Exactly the lines from the one containing "Send (36, 2292)" to the final line below should be output, and no others.

Collected data:
• • •

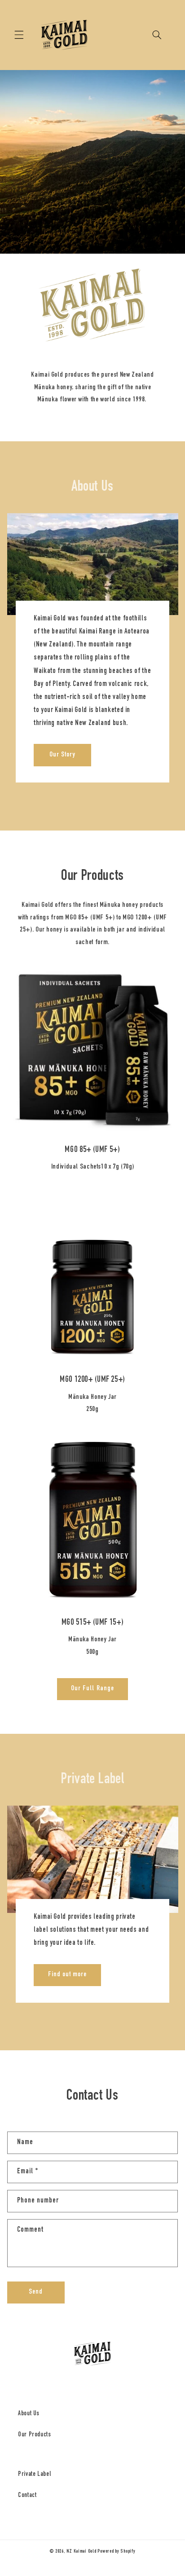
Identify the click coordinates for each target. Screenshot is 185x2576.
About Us (29, 2414)
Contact (27, 2495)
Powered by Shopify (116, 2551)
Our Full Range (92, 1688)
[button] (19, 35)
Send (36, 2292)
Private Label (34, 2474)
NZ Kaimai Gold (81, 2551)
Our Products (34, 2435)
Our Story (62, 754)
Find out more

• • •

### Response area
Send (36, 2292)
Private Label (34, 2474)
NZ Kaimai Gold (81, 2551)
Our Products (34, 2435)
Our Story (62, 754)
Find out more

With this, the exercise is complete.